Tasty sea food in Shiretoko

 Of all the fishing grounds in Shiretoko, Rausu is particularly well-known because fishing has been practiced there since long ago. Even today, Rausu products have become a representative brand of Hokkaido. In fact, when you visit the port of Rausu, you can see why. On a clear day, Kunashiri Island can be seen, and it is only about 20 kilometers away at the closest point. The waters between Kunashiri Island and the Shiretoko Peninsula are called the Nemuro Straits, and in this narrow strait 20 to 30 km wide, warm and cold currents flow in with great force, and the fish swim hard to keep up with the currents. This is why the Rausu fish are so delicious, with firm flesh and fat.

 From sea urchin and salmon roe to oversized atka mackerel cut open and dried, there is a wide variety of delicious flavors to choose from.

Enjoy & Consider

 Why don’t you consider planning a tour to enjoy Shiretoko’s great nature and animals to the fullest?

 At the same time, it is a good opportunity to think about the conservation of the earth’s natural environment.

 Join us in considering the following issues as well.

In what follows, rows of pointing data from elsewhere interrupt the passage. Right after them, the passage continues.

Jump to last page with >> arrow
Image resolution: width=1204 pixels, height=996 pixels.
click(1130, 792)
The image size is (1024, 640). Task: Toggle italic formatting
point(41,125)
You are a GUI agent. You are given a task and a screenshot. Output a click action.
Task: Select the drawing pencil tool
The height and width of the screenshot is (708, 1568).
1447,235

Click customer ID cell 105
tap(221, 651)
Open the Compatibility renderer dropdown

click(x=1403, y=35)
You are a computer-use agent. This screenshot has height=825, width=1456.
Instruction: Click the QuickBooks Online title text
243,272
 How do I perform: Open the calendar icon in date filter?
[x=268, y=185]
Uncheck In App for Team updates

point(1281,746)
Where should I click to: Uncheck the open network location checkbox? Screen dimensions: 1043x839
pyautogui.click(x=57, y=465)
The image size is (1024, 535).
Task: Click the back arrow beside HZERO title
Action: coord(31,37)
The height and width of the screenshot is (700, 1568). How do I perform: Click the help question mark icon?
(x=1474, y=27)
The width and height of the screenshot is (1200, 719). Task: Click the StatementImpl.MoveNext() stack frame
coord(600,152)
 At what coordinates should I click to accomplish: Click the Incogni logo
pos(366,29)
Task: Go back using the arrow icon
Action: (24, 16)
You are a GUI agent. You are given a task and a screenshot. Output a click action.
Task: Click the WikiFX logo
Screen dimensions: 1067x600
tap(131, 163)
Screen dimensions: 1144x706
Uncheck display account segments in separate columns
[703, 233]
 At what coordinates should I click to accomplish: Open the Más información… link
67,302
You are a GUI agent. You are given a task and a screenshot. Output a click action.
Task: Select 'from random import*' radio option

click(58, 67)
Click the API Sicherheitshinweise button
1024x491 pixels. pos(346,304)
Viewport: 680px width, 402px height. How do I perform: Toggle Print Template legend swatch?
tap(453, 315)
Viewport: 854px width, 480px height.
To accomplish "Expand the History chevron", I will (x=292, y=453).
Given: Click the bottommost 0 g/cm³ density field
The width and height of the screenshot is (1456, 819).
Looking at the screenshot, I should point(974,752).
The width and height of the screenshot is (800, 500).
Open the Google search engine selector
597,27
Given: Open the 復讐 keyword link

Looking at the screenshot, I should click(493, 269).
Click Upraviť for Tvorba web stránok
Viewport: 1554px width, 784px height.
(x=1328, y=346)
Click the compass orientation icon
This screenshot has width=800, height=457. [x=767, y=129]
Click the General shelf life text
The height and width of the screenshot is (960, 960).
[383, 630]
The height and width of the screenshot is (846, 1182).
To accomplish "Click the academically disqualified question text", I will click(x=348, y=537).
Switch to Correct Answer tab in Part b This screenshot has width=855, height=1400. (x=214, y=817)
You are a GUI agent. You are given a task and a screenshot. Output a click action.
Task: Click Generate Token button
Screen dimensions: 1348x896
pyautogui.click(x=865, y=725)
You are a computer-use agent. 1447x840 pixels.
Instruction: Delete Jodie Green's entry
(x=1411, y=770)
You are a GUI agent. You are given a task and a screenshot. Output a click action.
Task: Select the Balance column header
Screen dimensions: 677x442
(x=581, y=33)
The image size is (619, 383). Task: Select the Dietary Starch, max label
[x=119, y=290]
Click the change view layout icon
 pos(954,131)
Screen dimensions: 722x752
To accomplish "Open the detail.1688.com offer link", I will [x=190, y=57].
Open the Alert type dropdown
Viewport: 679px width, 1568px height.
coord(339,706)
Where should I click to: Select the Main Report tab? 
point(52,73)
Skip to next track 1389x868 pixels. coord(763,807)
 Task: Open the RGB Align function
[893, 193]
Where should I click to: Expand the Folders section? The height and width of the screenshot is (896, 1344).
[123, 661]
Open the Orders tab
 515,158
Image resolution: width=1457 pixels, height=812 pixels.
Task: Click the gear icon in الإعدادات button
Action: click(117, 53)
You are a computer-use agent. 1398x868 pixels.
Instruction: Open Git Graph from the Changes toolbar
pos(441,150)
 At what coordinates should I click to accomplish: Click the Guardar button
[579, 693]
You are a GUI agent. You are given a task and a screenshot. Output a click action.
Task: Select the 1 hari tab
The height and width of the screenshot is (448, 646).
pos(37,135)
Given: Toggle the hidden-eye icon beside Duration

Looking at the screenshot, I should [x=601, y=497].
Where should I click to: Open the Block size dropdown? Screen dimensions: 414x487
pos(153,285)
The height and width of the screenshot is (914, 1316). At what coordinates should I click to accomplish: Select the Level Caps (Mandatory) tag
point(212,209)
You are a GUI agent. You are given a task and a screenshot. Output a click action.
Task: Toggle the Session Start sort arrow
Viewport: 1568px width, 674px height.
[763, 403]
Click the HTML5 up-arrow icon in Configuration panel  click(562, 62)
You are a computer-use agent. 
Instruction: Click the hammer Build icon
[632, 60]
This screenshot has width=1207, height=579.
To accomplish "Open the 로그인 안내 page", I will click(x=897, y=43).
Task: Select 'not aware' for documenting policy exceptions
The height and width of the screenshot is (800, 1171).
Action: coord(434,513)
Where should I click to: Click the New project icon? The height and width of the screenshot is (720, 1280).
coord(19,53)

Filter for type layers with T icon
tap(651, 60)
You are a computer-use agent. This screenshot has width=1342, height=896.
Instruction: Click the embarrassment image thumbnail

(1) In recent years, the number of Ezo sika deer has increased dramatically within the heritage area, resulting in vegetation changes and other ecological impacts. In areas where population adjustments have been implemented, vegetation has been observed to be gradually recovering.

(2) The management system has incorporated “self-regulation by fishermen” into the management of the heritage area, and has realized a system that balances the maintenance of Shiretoko’s marine biodiversity with fishing, which is the region’s livelihood.

(3) In some rivers in Shiretoko, artificially constructed river structures such as erosion control dams have prevented salmon from migrating upstream to spawn.

(4) Promote more open, community-driven initiatives, as anyone will be free to make proposals for new tourism uses and new rule-making.

 I believe that by enjoying nature to the fullest and at the same time thinking about how to connect this nature to the future, we can feel closer to nature.

 This is what each of us must keep in mind as we protect and enjoy Shiretoko’s nature for many years to come.

 And it is said “be close to the heart of nature. And from time to time, climb a mountain or spend time in the woods to purify your soul.”